### Directions for this task
Copy every item below verbatim, changing nothing.

### Target pointing data
>> start

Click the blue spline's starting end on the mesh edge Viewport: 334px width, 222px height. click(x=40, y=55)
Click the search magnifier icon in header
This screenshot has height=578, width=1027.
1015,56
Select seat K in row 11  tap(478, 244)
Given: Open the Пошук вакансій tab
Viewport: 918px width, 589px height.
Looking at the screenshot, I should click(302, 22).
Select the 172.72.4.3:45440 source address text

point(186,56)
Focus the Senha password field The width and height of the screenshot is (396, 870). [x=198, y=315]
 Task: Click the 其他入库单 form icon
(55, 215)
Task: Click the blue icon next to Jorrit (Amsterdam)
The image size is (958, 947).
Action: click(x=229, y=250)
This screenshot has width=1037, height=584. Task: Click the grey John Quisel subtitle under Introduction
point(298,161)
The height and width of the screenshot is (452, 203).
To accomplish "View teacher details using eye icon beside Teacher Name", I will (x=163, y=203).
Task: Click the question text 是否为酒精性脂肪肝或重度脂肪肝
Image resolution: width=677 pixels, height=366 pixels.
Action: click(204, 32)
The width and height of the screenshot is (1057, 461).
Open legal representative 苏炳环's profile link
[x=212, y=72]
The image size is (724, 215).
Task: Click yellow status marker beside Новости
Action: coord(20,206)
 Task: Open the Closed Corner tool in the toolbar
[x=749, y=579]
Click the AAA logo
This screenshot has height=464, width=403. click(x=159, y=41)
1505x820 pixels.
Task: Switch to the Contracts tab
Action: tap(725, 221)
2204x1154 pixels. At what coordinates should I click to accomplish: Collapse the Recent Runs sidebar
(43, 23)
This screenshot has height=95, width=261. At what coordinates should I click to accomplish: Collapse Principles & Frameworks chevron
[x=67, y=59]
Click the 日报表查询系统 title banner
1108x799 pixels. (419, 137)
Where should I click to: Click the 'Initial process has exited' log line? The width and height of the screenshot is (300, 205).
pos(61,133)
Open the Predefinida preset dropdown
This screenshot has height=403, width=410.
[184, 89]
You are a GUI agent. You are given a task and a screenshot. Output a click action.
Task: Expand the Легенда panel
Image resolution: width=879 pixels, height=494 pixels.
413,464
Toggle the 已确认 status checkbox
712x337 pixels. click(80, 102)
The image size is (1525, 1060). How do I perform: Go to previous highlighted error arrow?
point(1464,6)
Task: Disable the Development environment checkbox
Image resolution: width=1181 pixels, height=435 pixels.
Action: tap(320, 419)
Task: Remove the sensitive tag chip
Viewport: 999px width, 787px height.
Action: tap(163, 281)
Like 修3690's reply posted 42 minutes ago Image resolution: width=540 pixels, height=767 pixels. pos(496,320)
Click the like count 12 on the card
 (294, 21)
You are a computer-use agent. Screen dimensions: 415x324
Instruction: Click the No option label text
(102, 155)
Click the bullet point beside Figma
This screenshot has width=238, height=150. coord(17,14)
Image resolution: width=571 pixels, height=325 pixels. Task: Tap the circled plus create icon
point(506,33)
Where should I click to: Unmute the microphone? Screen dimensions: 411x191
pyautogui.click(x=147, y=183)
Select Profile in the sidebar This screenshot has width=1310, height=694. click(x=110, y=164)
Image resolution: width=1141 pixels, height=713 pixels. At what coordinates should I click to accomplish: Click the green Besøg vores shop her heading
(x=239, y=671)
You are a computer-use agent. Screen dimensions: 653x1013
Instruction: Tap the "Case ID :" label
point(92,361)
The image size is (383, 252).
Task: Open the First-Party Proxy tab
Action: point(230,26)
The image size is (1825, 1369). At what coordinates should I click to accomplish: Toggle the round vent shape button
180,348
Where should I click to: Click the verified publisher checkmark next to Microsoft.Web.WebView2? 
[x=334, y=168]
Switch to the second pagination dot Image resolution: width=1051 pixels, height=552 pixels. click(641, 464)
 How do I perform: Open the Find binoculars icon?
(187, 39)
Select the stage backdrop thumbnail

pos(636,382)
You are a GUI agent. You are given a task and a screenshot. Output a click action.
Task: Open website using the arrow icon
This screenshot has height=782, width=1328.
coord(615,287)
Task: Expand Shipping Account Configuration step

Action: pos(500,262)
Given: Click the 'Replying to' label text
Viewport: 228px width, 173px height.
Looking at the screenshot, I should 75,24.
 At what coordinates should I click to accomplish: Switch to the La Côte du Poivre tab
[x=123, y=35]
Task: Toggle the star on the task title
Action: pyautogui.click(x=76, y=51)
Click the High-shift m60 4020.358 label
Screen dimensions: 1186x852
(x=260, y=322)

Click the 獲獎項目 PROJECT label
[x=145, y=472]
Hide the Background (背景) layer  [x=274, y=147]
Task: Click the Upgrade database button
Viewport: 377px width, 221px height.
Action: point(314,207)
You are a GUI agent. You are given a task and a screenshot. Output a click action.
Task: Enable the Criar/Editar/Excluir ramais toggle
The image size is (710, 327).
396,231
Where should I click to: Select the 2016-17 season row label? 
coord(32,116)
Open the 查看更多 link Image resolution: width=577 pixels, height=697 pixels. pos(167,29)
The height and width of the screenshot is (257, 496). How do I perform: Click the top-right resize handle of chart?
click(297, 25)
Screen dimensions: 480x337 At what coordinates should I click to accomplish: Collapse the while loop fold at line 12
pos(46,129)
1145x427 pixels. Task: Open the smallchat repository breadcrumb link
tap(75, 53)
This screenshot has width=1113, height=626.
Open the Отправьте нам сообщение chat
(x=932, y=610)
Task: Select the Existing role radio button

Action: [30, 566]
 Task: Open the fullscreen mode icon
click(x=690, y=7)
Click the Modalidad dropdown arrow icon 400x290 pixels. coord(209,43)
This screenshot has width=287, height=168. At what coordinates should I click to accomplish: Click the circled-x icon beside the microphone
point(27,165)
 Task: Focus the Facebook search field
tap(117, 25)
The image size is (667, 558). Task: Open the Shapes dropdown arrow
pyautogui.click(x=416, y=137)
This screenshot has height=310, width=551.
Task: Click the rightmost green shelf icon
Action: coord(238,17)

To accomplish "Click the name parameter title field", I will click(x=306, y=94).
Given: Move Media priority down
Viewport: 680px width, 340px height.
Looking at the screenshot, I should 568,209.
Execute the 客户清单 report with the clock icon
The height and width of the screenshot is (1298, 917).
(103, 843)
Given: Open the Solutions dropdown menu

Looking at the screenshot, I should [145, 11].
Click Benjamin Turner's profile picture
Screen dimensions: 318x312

>> end

### Reply to the exercise
Click the blue spline's starting end on the mesh edge Viewport: 334px width, 222px height. click(x=40, y=55)
Click the search magnifier icon in header
This screenshot has height=578, width=1027.
1015,56
Select seat K in row 11  tap(478, 244)
Given: Open the Пошук вакансій tab
Viewport: 918px width, 589px height.
Looking at the screenshot, I should click(302, 22).
Select the 172.72.4.3:45440 source address text

point(186,56)
Focus the Senha password field The width and height of the screenshot is (396, 870). [x=198, y=315]
 Task: Click the 其他入库单 form icon
(55, 215)
Task: Click the blue icon next to Jorrit (Amsterdam)
The image size is (958, 947).
Action: click(x=229, y=250)
This screenshot has width=1037, height=584. Task: Click the grey John Quisel subtitle under Introduction
point(298,161)
The height and width of the screenshot is (452, 203).
To accomplish "View teacher details using eye icon beside Teacher Name", I will (x=163, y=203).
Task: Click the question text 是否为酒精性脂肪肝或重度脂肪肝
Image resolution: width=677 pixels, height=366 pixels.
Action: click(204, 32)
The width and height of the screenshot is (1057, 461).
Open legal representative 苏炳环's profile link
[x=212, y=72]
The image size is (724, 215).
Task: Click yellow status marker beside Новости
Action: coord(20,206)
 Task: Open the Closed Corner tool in the toolbar
[x=749, y=579]
Click the AAA logo
This screenshot has height=464, width=403. click(x=159, y=41)
1505x820 pixels.
Task: Switch to the Contracts tab
Action: tap(725, 221)
2204x1154 pixels. At what coordinates should I click to accomplish: Collapse the Recent Runs sidebar
(43, 23)
This screenshot has height=95, width=261. At what coordinates should I click to accomplish: Collapse Principles & Frameworks chevron
[x=67, y=59]
Click the 日报表查询系统 title banner
1108x799 pixels. (419, 137)
Where should I click to: Click the 'Initial process has exited' log line? The width and height of the screenshot is (300, 205).
pos(61,133)
Open the Predefinida preset dropdown
This screenshot has height=403, width=410.
[184, 89]
You are a GUI agent. You are given a task and a screenshot. Output a click action.
Task: Expand the Легенда panel
Image resolution: width=879 pixels, height=494 pixels.
413,464
Toggle the 已确认 status checkbox
712x337 pixels. click(80, 102)
The image size is (1525, 1060). How do I perform: Go to previous highlighted error arrow?
point(1464,6)
Task: Disable the Development environment checkbox
Image resolution: width=1181 pixels, height=435 pixels.
Action: tap(320, 419)
Task: Remove the sensitive tag chip
Viewport: 999px width, 787px height.
Action: tap(163, 281)
Like 修3690's reply posted 42 minutes ago Image resolution: width=540 pixels, height=767 pixels. pos(496,320)
Click the like count 12 on the card
 (294, 21)
You are a computer-use agent. Screen dimensions: 415x324
Instruction: Click the No option label text
(102, 155)
Click the bullet point beside Figma
This screenshot has width=238, height=150. coord(17,14)
Image resolution: width=571 pixels, height=325 pixels. Task: Tap the circled plus create icon
point(506,33)
Where should I click to: Unmute the microphone? Screen dimensions: 411x191
pyautogui.click(x=147, y=183)
Select Profile in the sidebar This screenshot has width=1310, height=694. click(x=110, y=164)
Image resolution: width=1141 pixels, height=713 pixels. At what coordinates should I click to accomplish: Click the green Besøg vores shop her heading
(x=239, y=671)
You are a computer-use agent. Screen dimensions: 653x1013
Instruction: Tap the "Case ID :" label
point(92,361)
The image size is (383, 252).
Task: Open the First-Party Proxy tab
Action: point(230,26)
The image size is (1825, 1369). At what coordinates should I click to accomplish: Toggle the round vent shape button
180,348
Where should I click to: Click the verified publisher checkmark next to Microsoft.Web.WebView2? 
[x=334, y=168]
Switch to the second pagination dot Image resolution: width=1051 pixels, height=552 pixels. click(641, 464)
 How do I perform: Open the Find binoculars icon?
(187, 39)
Select the stage backdrop thumbnail

pos(636,382)
You are a GUI agent. You are given a task and a screenshot. Output a click action.
Task: Open website using the arrow icon
This screenshot has height=782, width=1328.
coord(615,287)
Task: Expand Shipping Account Configuration step

Action: pos(500,262)
Given: Click the 'Replying to' label text
Viewport: 228px width, 173px height.
Looking at the screenshot, I should 75,24.
 At what coordinates should I click to accomplish: Switch to the La Côte du Poivre tab
[x=123, y=35]
Task: Toggle the star on the task title
Action: pyautogui.click(x=76, y=51)
Click the High-shift m60 4020.358 label
Screen dimensions: 1186x852
(x=260, y=322)

Click the 獲獎項目 PROJECT label
[x=145, y=472]
Hide the Background (背景) layer  [x=274, y=147]
Task: Click the Upgrade database button
Viewport: 377px width, 221px height.
Action: point(314,207)
You are a GUI agent. You are given a task and a screenshot. Output a click action.
Task: Enable the Criar/Editar/Excluir ramais toggle
The image size is (710, 327).
396,231
Where should I click to: Select the 2016-17 season row label? 
coord(32,116)
Open the 查看更多 link Image resolution: width=577 pixels, height=697 pixels. pos(167,29)
The height and width of the screenshot is (257, 496). How do I perform: Click the top-right resize handle of chart?
click(297, 25)
Screen dimensions: 480x337 At what coordinates should I click to accomplish: Collapse the while loop fold at line 12
pos(46,129)
1145x427 pixels. Task: Open the smallchat repository breadcrumb link
tap(75, 53)
This screenshot has width=1113, height=626.
Open the Отправьте нам сообщение chat
(x=932, y=610)
Task: Select the Existing role radio button

Action: [30, 566]
 Task: Open the fullscreen mode icon
click(x=690, y=7)
Click the Modalidad dropdown arrow icon 400x290 pixels. coord(209,43)
This screenshot has width=287, height=168. At what coordinates should I click to accomplish: Click the circled-x icon beside the microphone
point(27,165)
 Task: Focus the Facebook search field
tap(117, 25)
The image size is (667, 558). Task: Open the Shapes dropdown arrow
pyautogui.click(x=416, y=137)
This screenshot has height=310, width=551.
Task: Click the rightmost green shelf icon
Action: coord(238,17)

To accomplish "Click the name parameter title field", I will click(x=306, y=94).
Given: Move Media priority down
Viewport: 680px width, 340px height.
Looking at the screenshot, I should 568,209.
Execute the 客户清单 report with the clock icon
The height and width of the screenshot is (1298, 917).
(103, 843)
Given: Open the Solutions dropdown menu

Looking at the screenshot, I should [145, 11].
Click Benjamin Turner's profile picture
Screen dimensions: 318x312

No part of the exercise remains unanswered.